Copy out every record below, word for word.

[Stored records]
********************

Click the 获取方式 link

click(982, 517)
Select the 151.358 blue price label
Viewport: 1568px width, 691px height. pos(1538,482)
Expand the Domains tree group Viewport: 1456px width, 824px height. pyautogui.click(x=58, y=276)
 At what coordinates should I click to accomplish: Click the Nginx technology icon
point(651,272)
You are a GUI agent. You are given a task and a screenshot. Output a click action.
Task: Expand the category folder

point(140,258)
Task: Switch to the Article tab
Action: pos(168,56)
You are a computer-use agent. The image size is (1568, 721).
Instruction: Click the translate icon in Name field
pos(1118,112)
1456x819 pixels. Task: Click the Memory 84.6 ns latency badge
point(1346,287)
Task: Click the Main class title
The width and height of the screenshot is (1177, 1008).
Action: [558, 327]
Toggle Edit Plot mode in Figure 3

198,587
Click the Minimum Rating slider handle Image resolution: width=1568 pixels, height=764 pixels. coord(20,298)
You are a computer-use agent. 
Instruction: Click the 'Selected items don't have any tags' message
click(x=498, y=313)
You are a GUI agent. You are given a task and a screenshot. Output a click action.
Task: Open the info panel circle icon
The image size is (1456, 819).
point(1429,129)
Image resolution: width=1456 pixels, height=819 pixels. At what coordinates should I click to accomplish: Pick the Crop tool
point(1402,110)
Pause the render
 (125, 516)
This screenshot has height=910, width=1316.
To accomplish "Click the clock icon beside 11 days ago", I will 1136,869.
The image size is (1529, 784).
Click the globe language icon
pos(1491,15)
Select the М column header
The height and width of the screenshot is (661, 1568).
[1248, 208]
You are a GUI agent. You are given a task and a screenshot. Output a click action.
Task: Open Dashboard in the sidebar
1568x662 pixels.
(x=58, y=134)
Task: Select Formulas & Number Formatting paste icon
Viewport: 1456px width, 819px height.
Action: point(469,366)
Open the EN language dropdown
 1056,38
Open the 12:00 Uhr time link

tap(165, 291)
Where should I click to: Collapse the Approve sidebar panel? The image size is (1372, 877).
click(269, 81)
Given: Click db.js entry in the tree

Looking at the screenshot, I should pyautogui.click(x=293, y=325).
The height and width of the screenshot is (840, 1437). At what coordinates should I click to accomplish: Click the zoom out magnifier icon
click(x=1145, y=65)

********************

**RESPONSE BELOW**
Click the 获取方式 link

click(982, 517)
Select the 151.358 blue price label
Viewport: 1568px width, 691px height. pos(1538,482)
Expand the Domains tree group Viewport: 1456px width, 824px height. pyautogui.click(x=58, y=276)
 At what coordinates should I click to accomplish: Click the Nginx technology icon
point(651,272)
You are a GUI agent. You are given a task and a screenshot. Output a click action.
Task: Expand the category folder

point(140,258)
Task: Switch to the Article tab
Action: pos(168,56)
You are a computer-use agent. The image size is (1568, 721).
Instruction: Click the translate icon in Name field
pos(1118,112)
1456x819 pixels. Task: Click the Memory 84.6 ns latency badge
point(1346,287)
Task: Click the Main class title
The width and height of the screenshot is (1177, 1008).
Action: [558, 327]
Toggle Edit Plot mode in Figure 3

198,587
Click the Minimum Rating slider handle Image resolution: width=1568 pixels, height=764 pixels. coord(20,298)
You are a computer-use agent. 
Instruction: Click the 'Selected items don't have any tags' message
click(x=498, y=313)
You are a GUI agent. You are given a task and a screenshot. Output a click action.
Task: Open the info panel circle icon
The image size is (1456, 819).
point(1429,129)
Image resolution: width=1456 pixels, height=819 pixels. At what coordinates should I click to accomplish: Pick the Crop tool
point(1402,110)
Pause the render
 (125, 516)
This screenshot has height=910, width=1316.
To accomplish "Click the clock icon beside 11 days ago", I will 1136,869.
The image size is (1529, 784).
Click the globe language icon
pos(1491,15)
Select the М column header
The height and width of the screenshot is (661, 1568).
[1248, 208]
You are a GUI agent. You are given a task and a screenshot. Output a click action.
Task: Open Dashboard in the sidebar
1568x662 pixels.
(x=58, y=134)
Task: Select Formulas & Number Formatting paste icon
Viewport: 1456px width, 819px height.
Action: point(469,366)
Open the EN language dropdown
 1056,38
Open the 12:00 Uhr time link

tap(165, 291)
Where should I click to: Collapse the Approve sidebar panel? The image size is (1372, 877).
click(269, 81)
Given: Click db.js entry in the tree

Looking at the screenshot, I should pyautogui.click(x=293, y=325).
The height and width of the screenshot is (840, 1437). At what coordinates should I click to accomplish: Click the zoom out magnifier icon
click(x=1145, y=65)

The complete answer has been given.